Да, летняя страна обернулась страною осенней.
Но в продвижении тоблеровских дел не случилось ни нового поворота, ни перелома, ни даже отступления. Тревога и разочарования шагали вперед, как усталые, но привычные к дисциплине солдаты, не позволяя себе свернуть с дороги. Вместе с неудачами и безнадежностями они образовывали четко упорядоченную маршевую колонну, которая медленно, однако же неуклонно двигалась вперед, устремив взгляд в ближайшее будущее.
Тоблер теперь все чаще уезжал по делам, словно вид собственного прелестного дома был для него болезненным укором. Он купил себе трехмесячный абонемент на право проезда по всем железным дорогам страны, а раз купил, значит, нужно его в конце-то концов и использовать. Иначе где тут здравый смысл? Езда, судя по всему, вообще доставляла Тоблеру огромное удовольствие. Он был просто создан для этого. Ждать в «Паруснике» поезда, для первого раза, может, и пропустить оный, сесть на следующий, с солидной деловой папкою под мышкой, и ехать куда бог приведет, вступать в разговоры с попутчиками, угощать того или иного из них сигарой, дорогой или такой, что подешевле, наконец выйти из вагона в чужих краях, встречаться с бойкими, жизнерадостными людьми, допоздна вести в дорогих ресторанах переговоры и так далее — вот это было по нем, отвечало ему и его натуре, отвлекало от недостойных мыслей, помогало хоть немного ощутить себя самим собою, это было как костюм, который сидел на нем точно влитой.
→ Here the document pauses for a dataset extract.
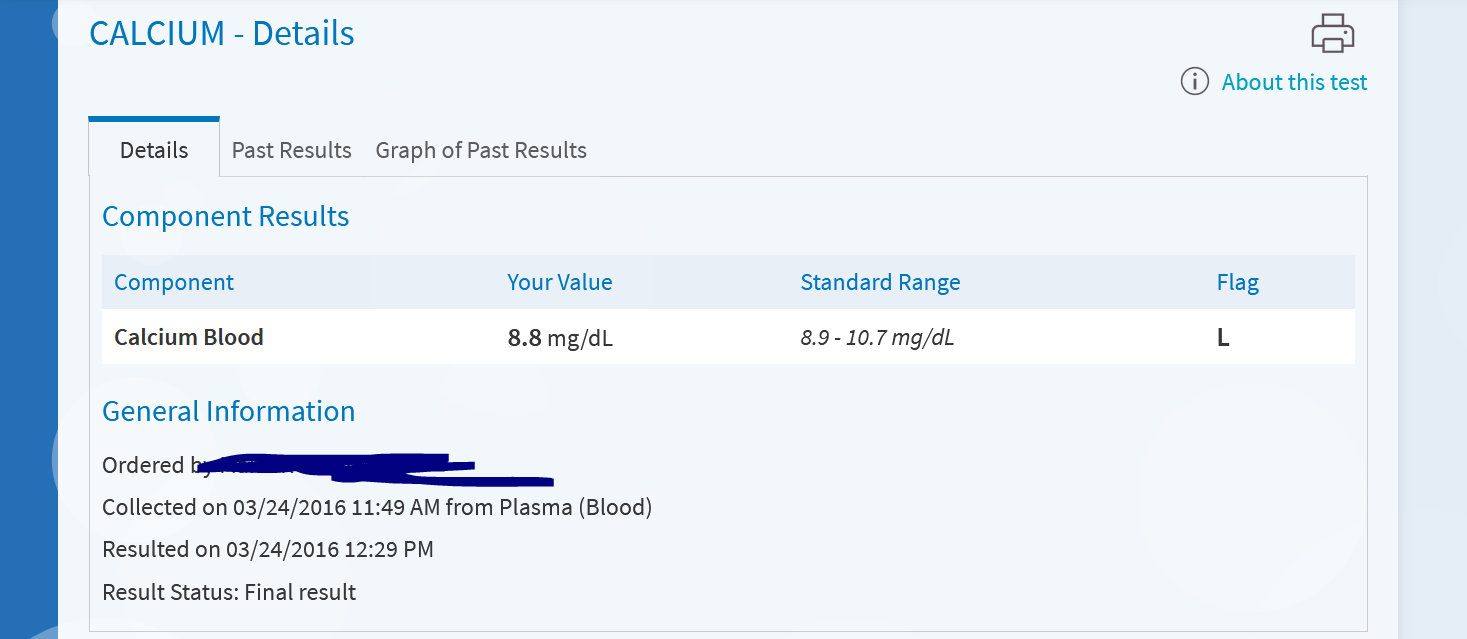Click the 8.8 mg/dL result value
The width and height of the screenshot is (1467, 639).
pos(560,338)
Что проку сидеть дома, коль скоро у него есть помощник, которого он обязан «кормить»? Еще чего недоставало! Этак убьешь в себе последние остатки предприимчивости. А тогда еще немного — и можно окончательно «закрывать лавочку». Только этого и не хватало — торчать дома и выставлять себя на обозрение насмешникам бэренсвильцам! Нет, тогда лучше уж пулю в лоб. Ей-богу, лучше. Вот почему Тоблер и разъезжал.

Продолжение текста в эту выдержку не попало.